Diandra: So what did breaking up teach you about how you love?

Cassidy: I always think first loves are important because they set a bar. I think I stuck around a lot because there is beauty in the pain. You are hurting in a good way, and we both fought so hard to be together. So it was like, “What have we fought for, if we give up now?” So the more you fight with somebody, the more you give in a way. You give up yourself to the toxic, but it was the first time I felt so much. It was the best and worst at the same time: perfectly imperfect. It’s like, “So give up? No!” It’s not easy.
Cassidy King – Abigail (Official Video)

Diandra: Yeah, I felt that in that in Not So Picture Perfect. Like you were fighting to heal how you fought to love.

Cassidy: It’s all a collective of the same relationship. I didn’t see myself with a woman. Growing up, you are taught it is a guy and a woman, and they go off to live a perfect life and have kids. I think it defied, for both of us, what we saw for ourselves or rather what we were taught to see. So it was our first experience in a lot of different ways: our first time with a woman.

The whole project was me falling in love with a woman who was also with a man. So it was about me not feeling enough, and feeling like I could never compete. Like, I couldn’t compete with a man. I am not a man, and I am comfortable in who I am. I am comfortable being a woman, and I felt like I was going at it with this guy. It was a very emotional time in my life like, “Safe Spaces” was based off a poem I gave her about what I was feeling, and “Abigail” was about one night, at 3AM, I was really lonely. We had broken up and I was up and I was like, “I f**king miss her.” Did I really miss her or was I just lonely? So I unblocked her from my phone because I was just thinking of all the good things, called her, but she had me blocked. So the song was about the frustration and loneliness of really wanting someone and missing having someone so badly that you are wiling to go back to something that is toxic.

Diandra: Something about 3AM makes people make SUCH BAD relationship choices. Like who hasn’t done the 3AM text to a toxic ex?

Cassidy: (laughing) Yeah, I just need to go to bed earlier.

Diandra: (laughing) Yeah, you didn’t miss her.
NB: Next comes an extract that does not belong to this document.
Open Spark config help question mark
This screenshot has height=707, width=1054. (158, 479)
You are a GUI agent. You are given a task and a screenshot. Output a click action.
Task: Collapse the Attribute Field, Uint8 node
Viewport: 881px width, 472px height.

You were just sleepy.

Cassidy: Between 12 AM to 4AM people are on their phone, and scrolling through pictures or a Snapchat memory pops up, and it is like, “I miss her,” but its like I’m just lonely. So I should just go to bed.

Diandra: What is a love story from a book or film, you think I would become a great concept album.

Cassidy: Call Me By Your Name. I would love to see that film turned into an album. That movie breaks me apart. It is amazing.

Diandra: OoooOOooooO You can have a track called “Peach.”

Cassidy: (laughing) YES!
Cassidy King – Polaroid (Official Video)

Diandra: It also feels so relevant to Not So Picture Perfect.

Cassidy: Yeah, because it is about not getting what you wanted. I’m also a major Pixar fan, but that is really childish.

Diandra: Pixar makes me ugly cry so hard. I am eviscerated by Coco.

Cassidy: Wall-E and Up! I SOB! The huge reason I romanticize love is because of these movies.

Diandra: Disney movies are all about the romanticism of love, but like, Pixar, it is very adult about love. Like, people lose.

Cassidy: Pixar is really teaching kids love is real and they are doing it in an honest, not so “in your face” way. You watch these films when you are older, and you are like Whoa! This is woke!
Cassidy King – When I’m Gone (Visualizer)

Diandra: So when you think of Love, now, what is your picture perfect?

Cassidy: The whole story behind that title is finding perfection in the imperfect. So it is about loving someone for all that they are, and loving them through the parts of them that are not perfect. Loving their good and bad, and that is what makes it so beautiful. Loving someone’s beauty despite their flaws. Damn, you got me in my feelings, here!